* _Input_:
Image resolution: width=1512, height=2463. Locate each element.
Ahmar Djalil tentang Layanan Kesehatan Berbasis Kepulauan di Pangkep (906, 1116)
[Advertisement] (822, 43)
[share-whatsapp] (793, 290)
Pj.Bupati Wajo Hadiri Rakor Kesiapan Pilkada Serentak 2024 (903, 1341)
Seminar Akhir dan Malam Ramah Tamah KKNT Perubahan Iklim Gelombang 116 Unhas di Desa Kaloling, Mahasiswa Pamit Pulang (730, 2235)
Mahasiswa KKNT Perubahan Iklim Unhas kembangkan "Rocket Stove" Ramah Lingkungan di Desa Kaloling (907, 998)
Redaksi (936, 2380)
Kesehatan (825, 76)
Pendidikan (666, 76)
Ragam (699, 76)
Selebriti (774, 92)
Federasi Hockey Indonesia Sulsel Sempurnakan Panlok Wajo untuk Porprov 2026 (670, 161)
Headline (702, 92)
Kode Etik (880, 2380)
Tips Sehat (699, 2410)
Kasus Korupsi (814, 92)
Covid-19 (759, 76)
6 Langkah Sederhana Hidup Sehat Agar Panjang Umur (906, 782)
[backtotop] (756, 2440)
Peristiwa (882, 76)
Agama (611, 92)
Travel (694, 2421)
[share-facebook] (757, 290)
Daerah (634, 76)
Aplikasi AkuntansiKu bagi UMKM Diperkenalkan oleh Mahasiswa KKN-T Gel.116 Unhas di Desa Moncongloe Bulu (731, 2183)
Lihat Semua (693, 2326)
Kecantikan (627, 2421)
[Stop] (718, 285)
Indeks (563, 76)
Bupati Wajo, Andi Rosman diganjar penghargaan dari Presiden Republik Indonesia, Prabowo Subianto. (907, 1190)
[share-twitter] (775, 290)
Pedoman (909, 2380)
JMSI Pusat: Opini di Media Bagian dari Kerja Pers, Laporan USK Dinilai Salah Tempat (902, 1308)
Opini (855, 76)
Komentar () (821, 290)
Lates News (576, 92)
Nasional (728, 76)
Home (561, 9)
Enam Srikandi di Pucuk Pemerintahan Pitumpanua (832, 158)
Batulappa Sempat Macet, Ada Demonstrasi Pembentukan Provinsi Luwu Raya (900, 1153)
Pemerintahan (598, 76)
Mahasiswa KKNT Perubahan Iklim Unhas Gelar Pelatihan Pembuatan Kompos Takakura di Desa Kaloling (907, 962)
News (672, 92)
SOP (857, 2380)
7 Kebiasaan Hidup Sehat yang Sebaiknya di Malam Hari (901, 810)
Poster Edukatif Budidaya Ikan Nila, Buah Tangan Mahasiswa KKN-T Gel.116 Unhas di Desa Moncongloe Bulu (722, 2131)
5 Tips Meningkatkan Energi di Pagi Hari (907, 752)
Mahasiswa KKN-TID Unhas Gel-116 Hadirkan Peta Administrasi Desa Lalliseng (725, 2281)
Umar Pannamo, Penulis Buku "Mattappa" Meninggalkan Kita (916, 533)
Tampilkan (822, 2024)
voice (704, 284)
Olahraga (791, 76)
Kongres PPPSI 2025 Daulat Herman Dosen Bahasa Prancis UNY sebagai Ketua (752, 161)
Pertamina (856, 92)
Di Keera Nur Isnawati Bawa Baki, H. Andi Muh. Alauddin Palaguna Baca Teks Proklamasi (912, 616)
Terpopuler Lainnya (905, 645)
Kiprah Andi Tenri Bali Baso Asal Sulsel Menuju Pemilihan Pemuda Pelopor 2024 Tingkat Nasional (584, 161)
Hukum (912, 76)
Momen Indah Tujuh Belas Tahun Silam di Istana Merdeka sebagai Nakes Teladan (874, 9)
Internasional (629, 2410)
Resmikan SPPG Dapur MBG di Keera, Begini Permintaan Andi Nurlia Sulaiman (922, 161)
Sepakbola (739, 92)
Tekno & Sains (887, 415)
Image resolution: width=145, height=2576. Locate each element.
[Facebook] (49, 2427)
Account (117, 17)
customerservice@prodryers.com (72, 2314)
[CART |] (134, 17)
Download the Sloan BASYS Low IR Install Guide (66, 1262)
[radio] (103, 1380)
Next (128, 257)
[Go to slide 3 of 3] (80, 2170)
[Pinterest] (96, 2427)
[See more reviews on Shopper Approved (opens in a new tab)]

* _Problem to solve_:
Transcribe the lines from the first line of the records through the line that contains "[share-facebook] (757, 290)", both included, and add nothing else.

* _Response for this exercise_:
Image resolution: width=1512, height=2463. Locate each element.
Ahmar Djalil tentang Layanan Kesehatan Berbasis Kepulauan di Pangkep (906, 1116)
[Advertisement] (822, 43)
[share-whatsapp] (793, 290)
Pj.Bupati Wajo Hadiri Rakor Kesiapan Pilkada Serentak 2024 (903, 1341)
Seminar Akhir dan Malam Ramah Tamah KKNT Perubahan Iklim Gelombang 116 Unhas di Desa Kaloling, Mahasiswa Pamit Pulang (730, 2235)
Mahasiswa KKNT Perubahan Iklim Unhas kembangkan "Rocket Stove" Ramah Lingkungan di Desa Kaloling (907, 998)
Redaksi (936, 2380)
Kesehatan (825, 76)
Pendidikan (666, 76)
Ragam (699, 76)
Selebriti (774, 92)
Federasi Hockey Indonesia Sulsel Sempurnakan Panlok Wajo untuk Porprov 2026 (670, 161)
Headline (702, 92)
Kode Etik (880, 2380)
Tips Sehat (699, 2410)
Kasus Korupsi (814, 92)
Covid-19 (759, 76)
6 Langkah Sederhana Hidup Sehat Agar Panjang Umur (906, 782)
[backtotop] (756, 2440)
Peristiwa (882, 76)
Agama (611, 92)
Travel (694, 2421)
[share-facebook] (757, 290)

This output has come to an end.